> What this task involves: Please return each of the entries exactly, minus their pictures.
*****
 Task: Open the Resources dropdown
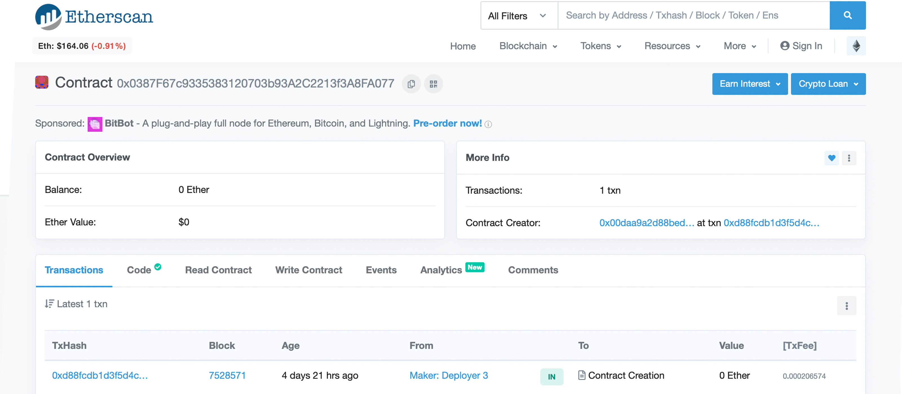click(x=672, y=46)
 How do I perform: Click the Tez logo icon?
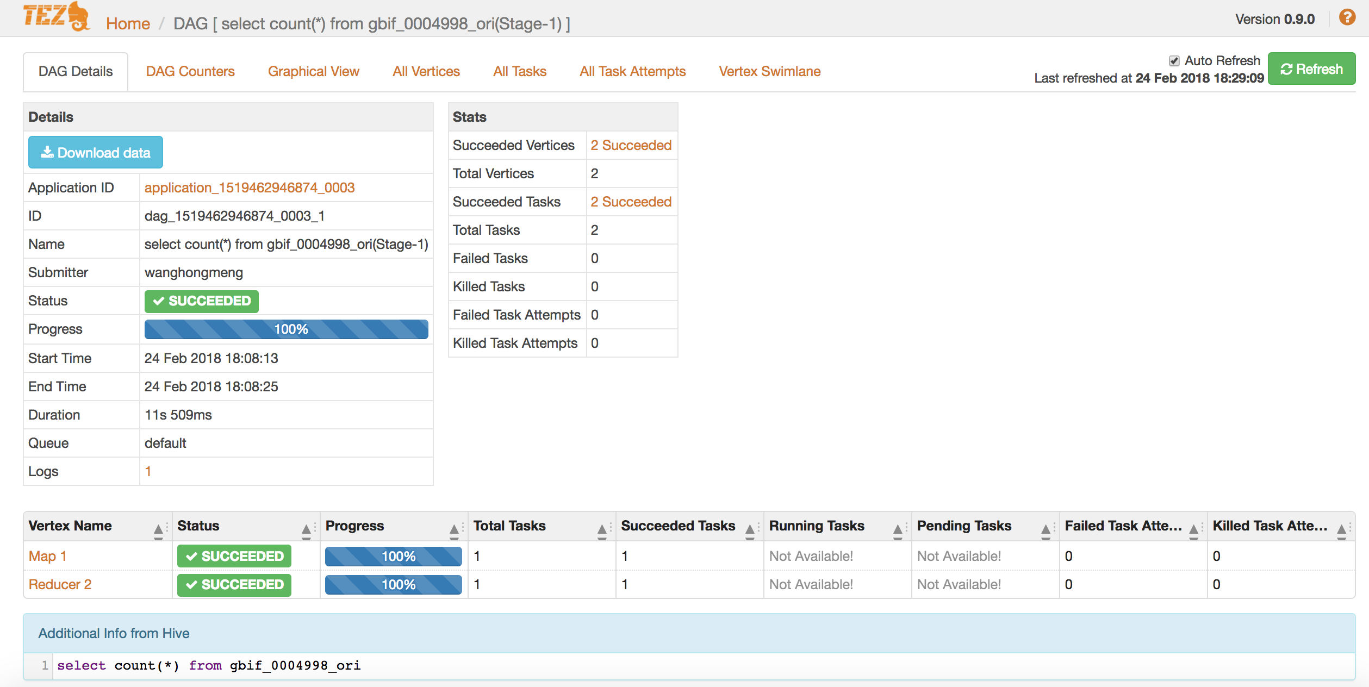coord(57,16)
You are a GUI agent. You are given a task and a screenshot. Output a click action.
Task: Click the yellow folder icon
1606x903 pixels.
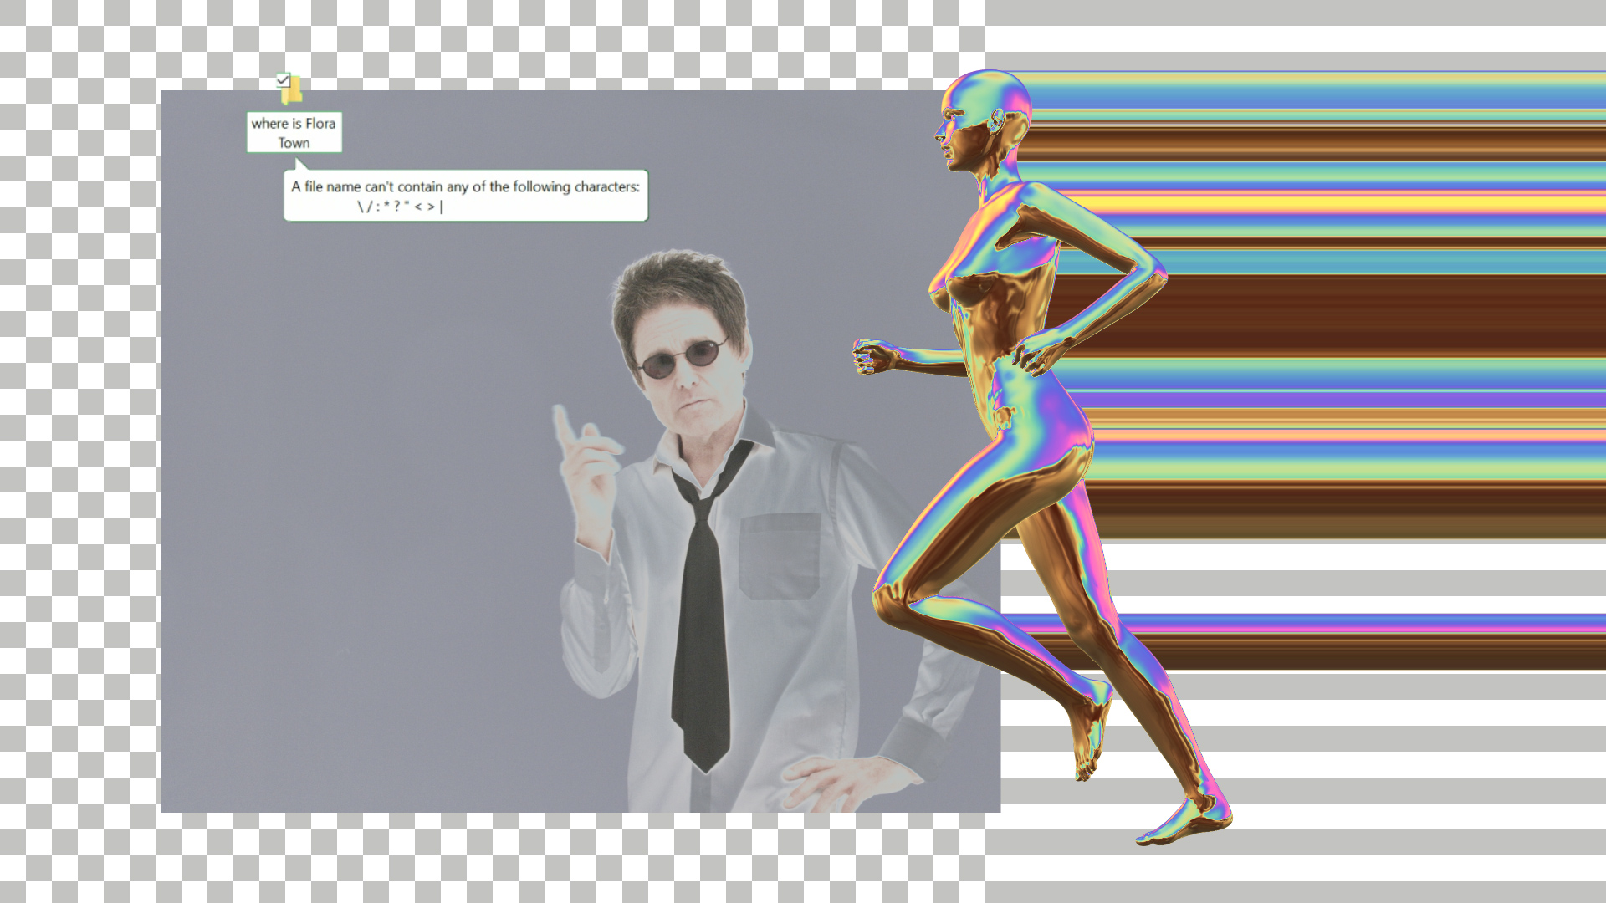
*****
> Reply to the task:
 Task: Open the Resources dropdown
click(x=672, y=46)
 How do I perform: Click the Tez logo icon?
coord(57,16)
You are a GUI agent. You are given a task and a screenshot. Output a click action.
Task: Click the yellow folder icon
1606x903 pixels.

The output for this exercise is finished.